» **Task goal**: Beginning with the line that contains "You are a computer-use", transcribe the rest of the listing below exactly, including its last line, and exclude any pictures.

» **Exercise material**:
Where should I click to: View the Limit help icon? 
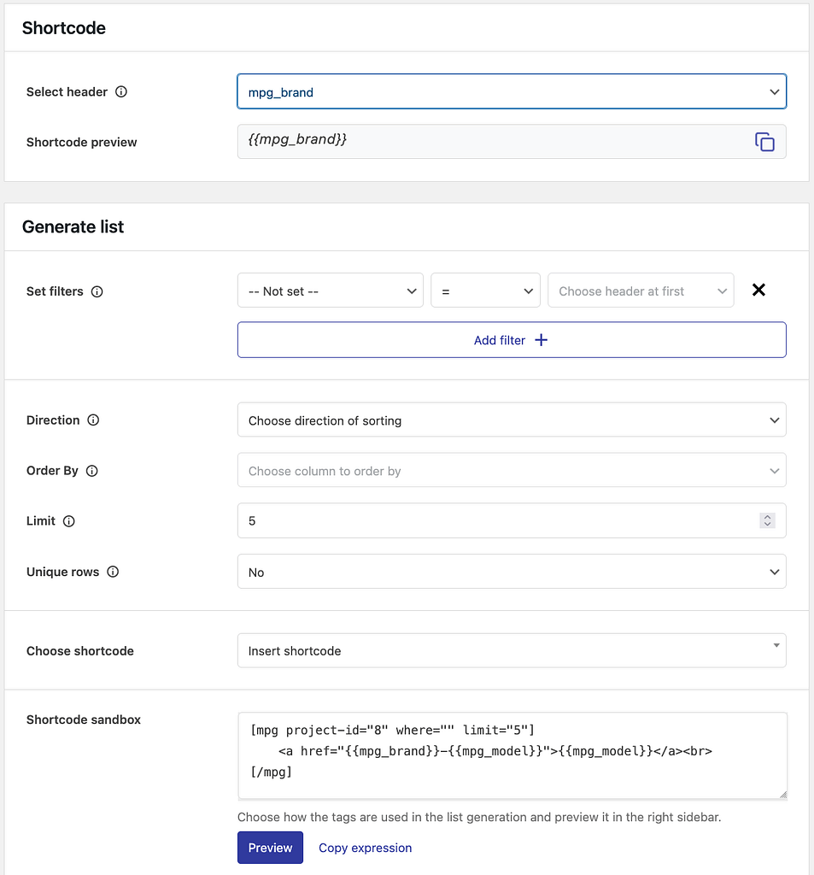click(x=67, y=521)
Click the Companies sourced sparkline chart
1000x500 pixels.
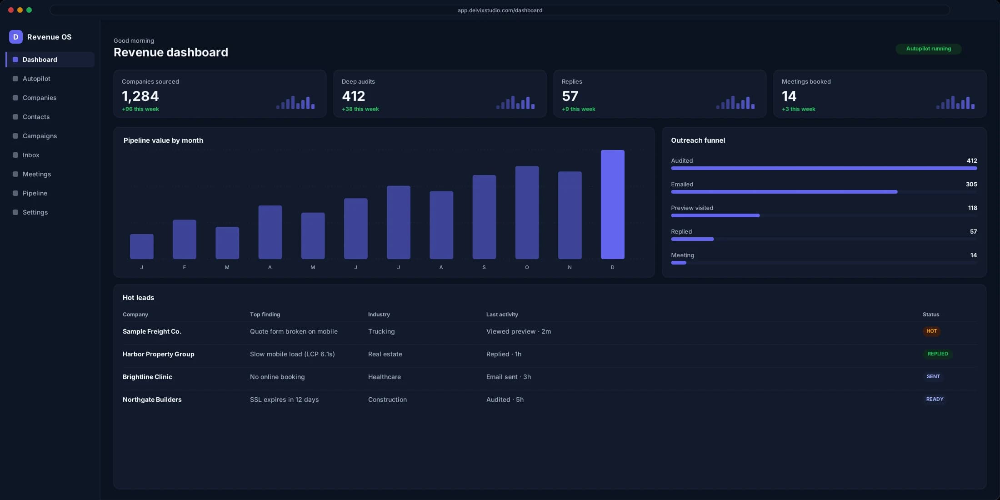click(295, 102)
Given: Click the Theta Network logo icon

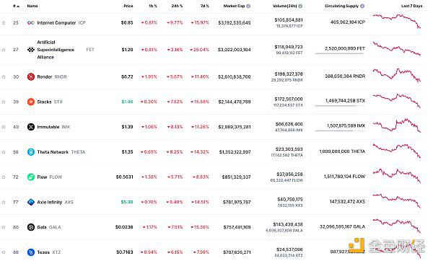Looking at the screenshot, I should pos(30,152).
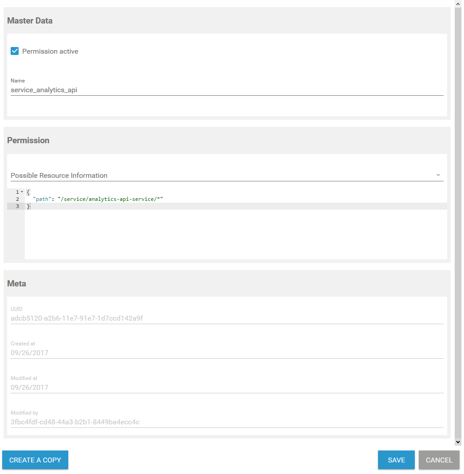Click line number 2 in editor gutter
464x474 pixels.
17,199
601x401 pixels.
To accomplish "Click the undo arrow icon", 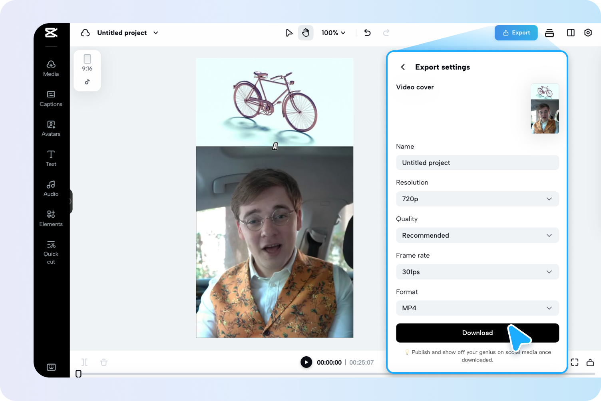I will [368, 33].
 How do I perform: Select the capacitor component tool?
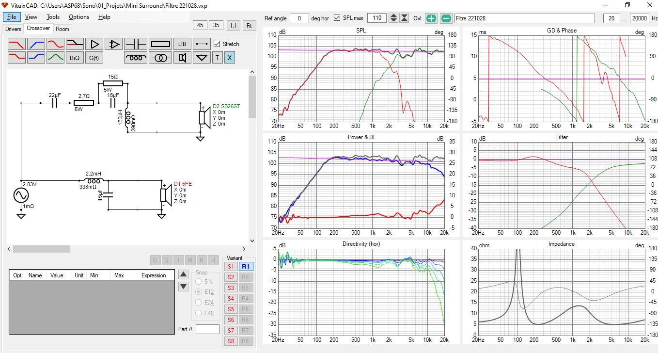point(136,44)
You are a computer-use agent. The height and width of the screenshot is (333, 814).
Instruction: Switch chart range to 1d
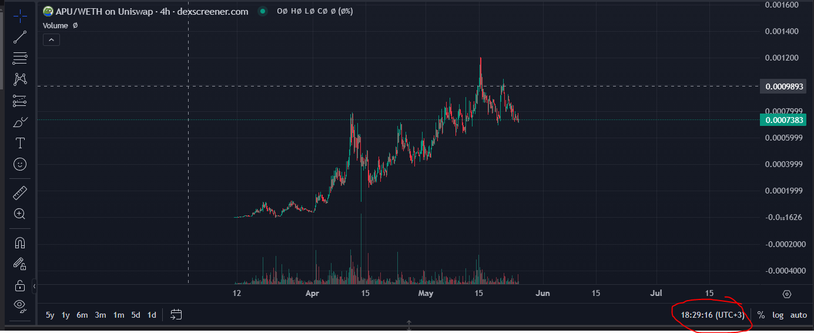tap(152, 315)
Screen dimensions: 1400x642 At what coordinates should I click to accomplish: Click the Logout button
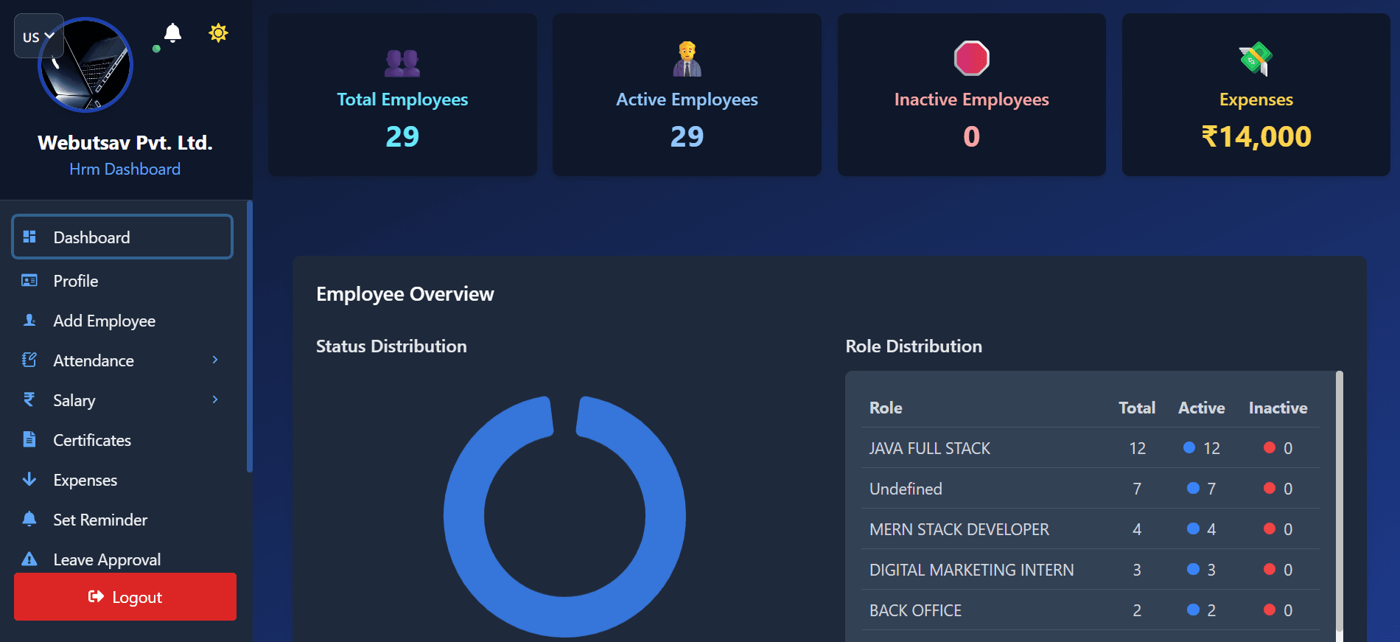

» **Solution for this exercise**:
You are a computer-use agent. The height and width of the screenshot is (333, 814).
Instruction: Switch chart range to 1d
tap(152, 315)
Screen dimensions: 1400x642 At what coordinates should I click to accomplish: Click the Logout button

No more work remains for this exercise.